▸ TEXT SEGMENT
[Start of Attachment]

It was Oscar Wilde by way of the Daily Telegraph that delivered me from my angst over my Weekender status. The term Bunburyist comes from the imaginary character, Bunbury, in Wilde’s “The Importance of Being Earnest”; he was invented as an excuse for Algernon to go to the country, where Algernon lives a different but equally vibrant life to his city existence. Building on this, journalist Kate Weinberg wrote a handy checklist to distinguish between Bunburyist and Weekender.

According to Weinberg, a Bunburyist buys groceries at farm shops and takes them back to the city. Tick. Other attributes include thinking of both city and country as “home,” socialising with residents of both rather than just importing friends from the city for the weekend, and “meddling” in local projects. Tick, tick, tick. That was us at the meeting to save the local post office.

A Weekender, on the other hand, will arrive in the country equipped with groceries from the city supermarket. Clearly these weekenders haven’t been to the Sainsbury’s at Ladbroke Grove, otherwise known as one of Dante’s circles of hell. If I “cheat” and forsake our local farm shop for the Sainsbury’s in Cheltenham, the nearest city to our country retreat, it’s to pick up toilet paper or laundry detergent to take back to London.

Weekenders are also identified by their limited activity, just “a couple of good walks.” Not with my husband. We’ll walk for sure, but we’ll also hurtle down hills on road bikes and jog the country lanes. We’ve joined the gym at the school in a nearby village, and there are noises about dry stone walling lessons.

Before I found out I was a Bunburyist instead of a Weekender I used to seek counsel from other weekenders in our Cotswold town. R. and R., a gay couple with whom we’ve made acquaintance, know the power of the pink pound and are unapologetic about their weekend-only tenure. They figure they inject more money into the local economy in two days than most full-timers do all week, which is true for us too if spend in pubs and restaurants is any measure. And as Bunburyists we have the advantage of being unfettered by the bitter local politics—something about the removal of a chess table—that prevent some full-time residents from enjoying a meal out in our town’s inn.

[End of Attachment]

▸ RECORDS SHOWN
[Start of Attachment]

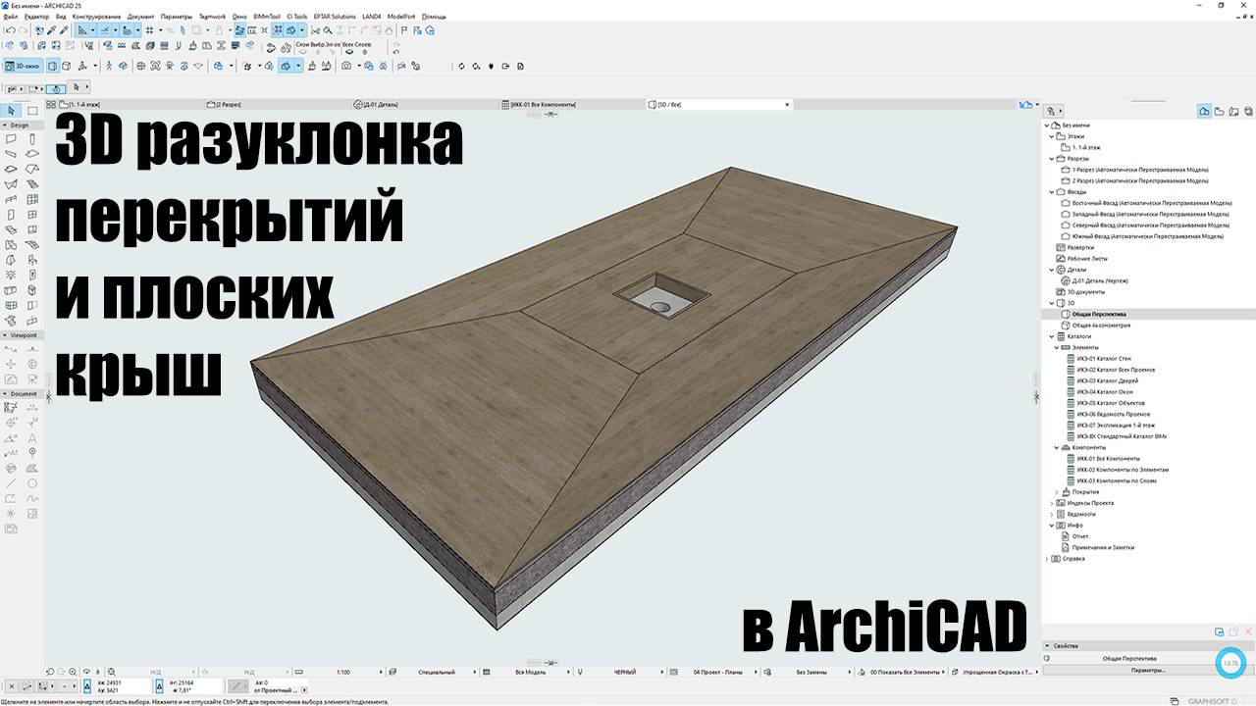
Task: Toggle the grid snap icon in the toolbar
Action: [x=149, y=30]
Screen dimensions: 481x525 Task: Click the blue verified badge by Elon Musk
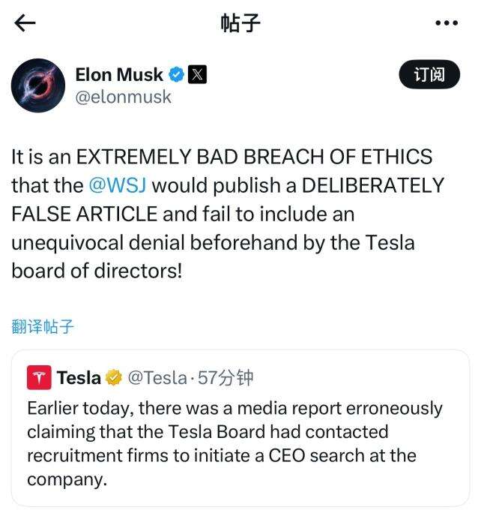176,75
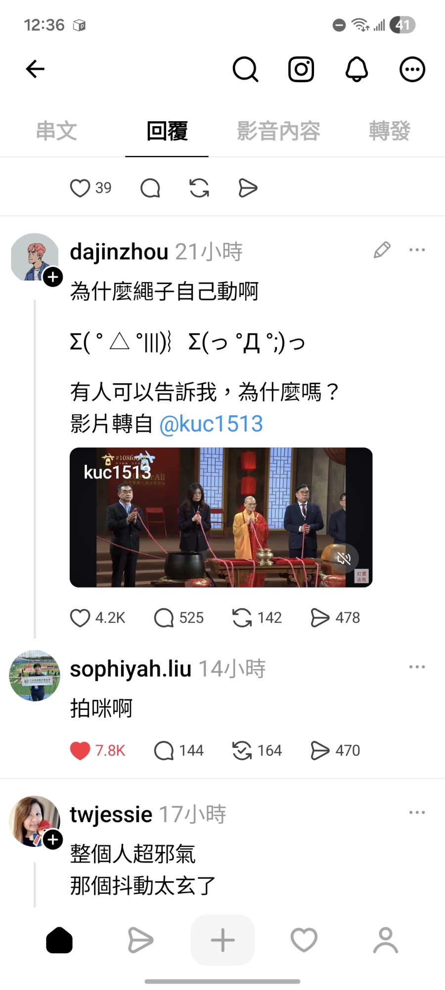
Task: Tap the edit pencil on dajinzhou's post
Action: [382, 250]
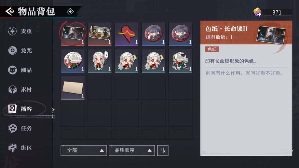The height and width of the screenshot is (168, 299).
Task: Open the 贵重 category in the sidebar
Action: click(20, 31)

[End of Attachment]
[Start of Attachment]

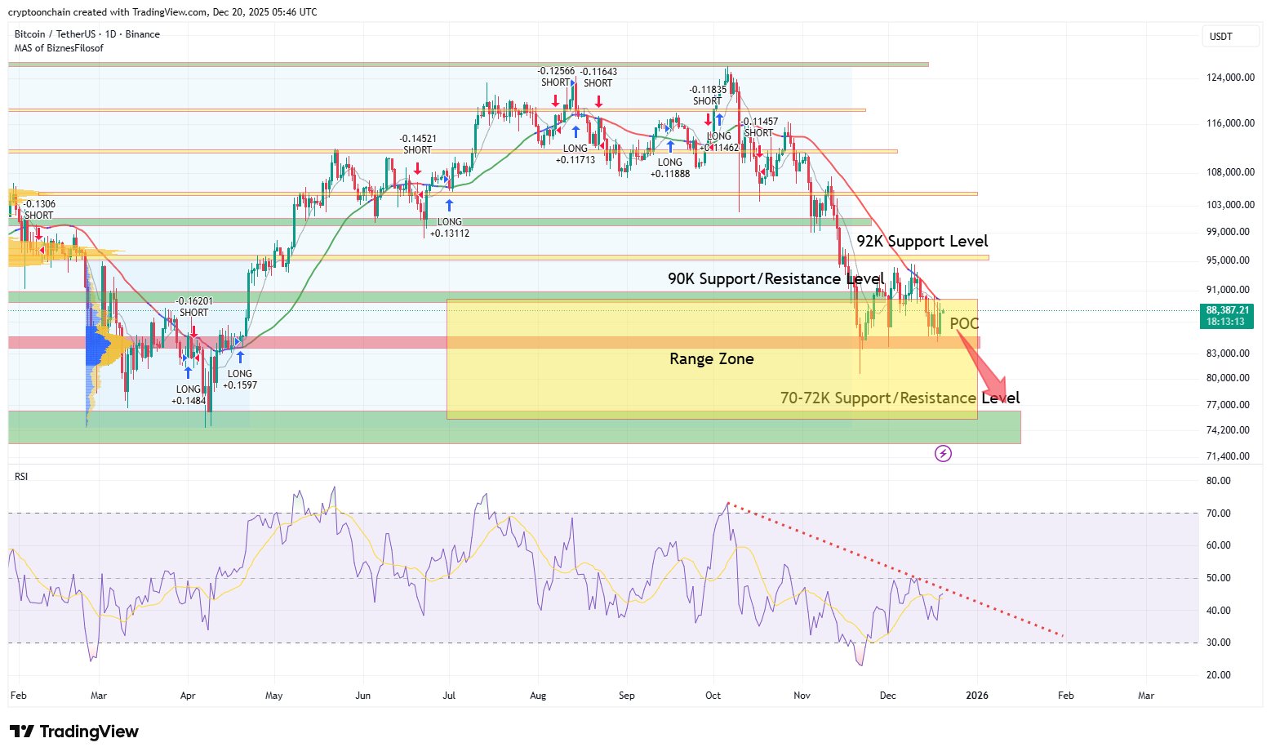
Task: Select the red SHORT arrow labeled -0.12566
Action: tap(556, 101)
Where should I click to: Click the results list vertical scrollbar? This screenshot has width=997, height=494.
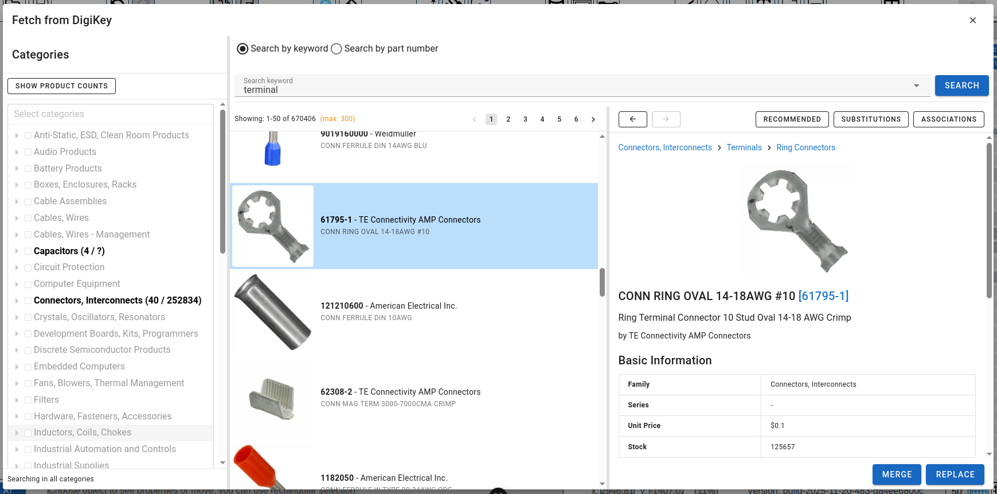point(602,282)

[End of Attachment]

▸ WHAT YOU NEED TO DO
#1 Answer these questions from the essay on Bunburyists and Weekenders:
(a) According to Weinberg, where does a Bunburyist buy groceries?
(b) Which city is the nearest to the country retreat?
(c) Whose gym have the couple joined?
#2 Take the essay on Bunburyists and Weekenders further, starting after its last sentence.
The lines come from a separate source.

▸ ANSWERS BY ITEM NUMBER
#1
(a) At farm shops.
(b) Cheltenham.
(c) The gym at the school in a nearby village.

#2
England

Four Seasons in a Day

Driving to the country I heard on Radio 4 that this is the earliest Easter for 100 years. The weather is appropriately confused, and on Good Friday we go through four seasons in a day, ala Hugh Grant strolling down Portobello Road in the film Notting Hill. On a morning walk we move from bright sunshine into a snowstorm in the space of a mile. It even looks like a Hollywood set: nothing sticks and the wind is blowing the flakes in spirals, an out of control snowblower with an unlimited supply of styrafoam. B. calls to excuse us from our scheduled Easter visit to his Derbyshire village if the weather is too bad to drive in. “You’ll have to try harder than a little snow if you’re looking to get rid of us,” I tell him.”Earthquake?” he ventures.”Expect us for opening time at the Rose and Crown,” I say before hanging up. We love B. and R., but we also love their pub. It’s in Boylestone but attracts a crowd from neighboring villages like Cubley and Somersal Herbert (I wish I lived in Somersal Herbert just so I had a reason to say it out loud). The mix is half farmers, half well-to-do semi-retired types, and 100% straight out of the book of English central casting including fumbling, charming aristocrats, gentleman farmers, and village idiots. All this makes for stimulating conversation. Last time I was there I got a recipe for damson gin (apparently good for cold days on the links), bought bacon from a local farmer, unlocked the secret for herding sheep on a steep hillside, and learned a new joke (although failed to master the Yorkshire accent required to tell it properly). In retrospect, it was our introduction to country life long before the Cotswolds.